Tom Hill was engaged in the business of acquiring, developing and ultimately managing real estate property. At the time Doerge first met Hill, Hill had substantial assets. The December 31, 1971 financial statement of the Hill Companies, under which time Hill did business, showed a net worth in excess of $7,000,000. NBC was one of Tom Hill's principal banks.
Unless pertinent, Hill, Hill Companies and Hill Financial Corporation are used interchangeably in this memo. The actual borrower in March, 1972 and April, 1973 was Hill Financial Corporation, a "thousand dollar corporation".
This suit concerns two tracts of land referred to as Charter Oaks I and Charter Oaks II (collectively as "Charter Oaks project"). In 1971, 144 apartment units had been constructed on Charter Oaks I and plans existed for the construction of Charter Oaks II, consisting of 144 units upon a contiguous tract. Before August, 1971, NBC acquired in foreclosure Charter Oaks I and the undeveloped contiguous tract of Charter Oaks II.
On August 9, 1971, Hill purchased Charter Oaks I and II from NBC for $1,550,000, evidenced by promissory notes in the amounts of $1,250,000 and $300,000 and secured by vendor's liens upon Charter Oaks I and Charter Oaks II, respectively. (Plaintiff's Exhibits 1 through 7) Before NBC's sale to Hill, it had committed to make an interim construction loan in the amount of $1,250,000 and had advanced some $1,114,858 under that commitment. That is, NBC had foreclosed upon the Charter Oaks project before its original interim construction loans were fully funded. Hill's note to NBC thus covered the advances made to the previous owner as well as accrued interest. The sales contract between Hill Financial Corporation and NBC (Plaintiff's Exhibit 7) also obligated NBC to lend a total sum of $435,141 for further construction. Hill in turn agreed to complete the construction in conformity with existing plans and to hold loan advances in trust for payment of construction costs and other related costs, including finance charges.

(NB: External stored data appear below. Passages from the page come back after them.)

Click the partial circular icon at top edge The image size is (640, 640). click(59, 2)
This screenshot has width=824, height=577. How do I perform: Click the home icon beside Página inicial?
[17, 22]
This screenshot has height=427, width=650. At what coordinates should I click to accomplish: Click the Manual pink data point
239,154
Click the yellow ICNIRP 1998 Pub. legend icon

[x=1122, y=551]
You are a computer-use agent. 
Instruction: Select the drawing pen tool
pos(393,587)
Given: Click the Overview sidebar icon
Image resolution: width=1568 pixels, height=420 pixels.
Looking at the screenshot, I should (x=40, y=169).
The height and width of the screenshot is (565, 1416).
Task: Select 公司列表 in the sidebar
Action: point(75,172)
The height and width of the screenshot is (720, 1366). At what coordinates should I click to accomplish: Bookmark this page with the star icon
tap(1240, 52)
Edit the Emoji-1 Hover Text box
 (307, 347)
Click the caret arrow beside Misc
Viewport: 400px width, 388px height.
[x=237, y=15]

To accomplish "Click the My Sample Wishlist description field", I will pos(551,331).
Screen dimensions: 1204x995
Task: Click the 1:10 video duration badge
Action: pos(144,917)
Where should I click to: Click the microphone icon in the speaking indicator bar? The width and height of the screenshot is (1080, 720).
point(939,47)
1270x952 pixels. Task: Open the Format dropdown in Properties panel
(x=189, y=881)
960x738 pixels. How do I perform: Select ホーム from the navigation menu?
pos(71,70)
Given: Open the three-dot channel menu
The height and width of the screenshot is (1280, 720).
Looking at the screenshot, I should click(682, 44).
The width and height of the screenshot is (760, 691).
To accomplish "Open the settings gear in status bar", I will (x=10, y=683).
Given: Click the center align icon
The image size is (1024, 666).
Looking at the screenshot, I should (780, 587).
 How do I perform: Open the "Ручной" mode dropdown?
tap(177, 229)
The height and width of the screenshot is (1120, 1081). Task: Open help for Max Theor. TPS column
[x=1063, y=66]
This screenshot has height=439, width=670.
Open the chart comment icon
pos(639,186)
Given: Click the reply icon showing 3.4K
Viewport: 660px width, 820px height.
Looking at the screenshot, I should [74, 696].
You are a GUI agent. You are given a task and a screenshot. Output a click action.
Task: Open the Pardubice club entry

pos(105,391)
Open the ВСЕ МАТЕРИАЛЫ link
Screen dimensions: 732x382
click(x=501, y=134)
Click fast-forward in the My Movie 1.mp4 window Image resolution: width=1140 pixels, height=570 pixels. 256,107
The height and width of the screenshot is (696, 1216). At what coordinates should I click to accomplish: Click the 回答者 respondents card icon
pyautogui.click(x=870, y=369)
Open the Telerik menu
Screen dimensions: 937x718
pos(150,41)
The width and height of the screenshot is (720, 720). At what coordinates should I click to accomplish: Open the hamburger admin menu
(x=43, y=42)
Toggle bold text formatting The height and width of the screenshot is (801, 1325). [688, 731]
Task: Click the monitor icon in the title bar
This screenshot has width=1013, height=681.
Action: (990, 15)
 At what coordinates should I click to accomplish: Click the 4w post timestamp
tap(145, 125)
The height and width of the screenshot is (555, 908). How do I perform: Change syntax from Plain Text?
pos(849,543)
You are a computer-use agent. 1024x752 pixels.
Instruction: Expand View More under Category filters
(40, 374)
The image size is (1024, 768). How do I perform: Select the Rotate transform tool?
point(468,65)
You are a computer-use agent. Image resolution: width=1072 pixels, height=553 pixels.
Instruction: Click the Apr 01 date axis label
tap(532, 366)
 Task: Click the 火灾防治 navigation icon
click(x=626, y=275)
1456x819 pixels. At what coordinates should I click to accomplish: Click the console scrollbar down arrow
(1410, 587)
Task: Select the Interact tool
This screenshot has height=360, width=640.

On October 28, 1971, Hill and Doerge entered into a contract of sale (Defendant's Exhibit 2). By its terms, Doerge approved ". . . the plans and specifications for construction of the improvements on the premises to be known as Charter Oaks Phase II and does hereby approve placing of a construction mortgage in the amount of $2,600,000 bearing interest at not more than 10% Per annum for purposes of constructing the improvement as per the contract". Although by the contract, Doerge acknowledged receipt of a deed, no such deed was ever recorded and Doerge denies having received it. A separate written agreement between Doerge and Hill also dated October 28, 1971 and termed "closing agreement" further provided that Doerge waived ". . . receipt of a title policy insuring the interest in the premises (as improved) purchased by purchaser under the contract, until such time as the mortgage of a permanent financial institution shall be filed as of record . . ." (Defendant's Exhibit 2). Doerge paid $350,000 in cash at closing and executed a note payable to Hill in installments together aggregating the principal amount of $1,172,000.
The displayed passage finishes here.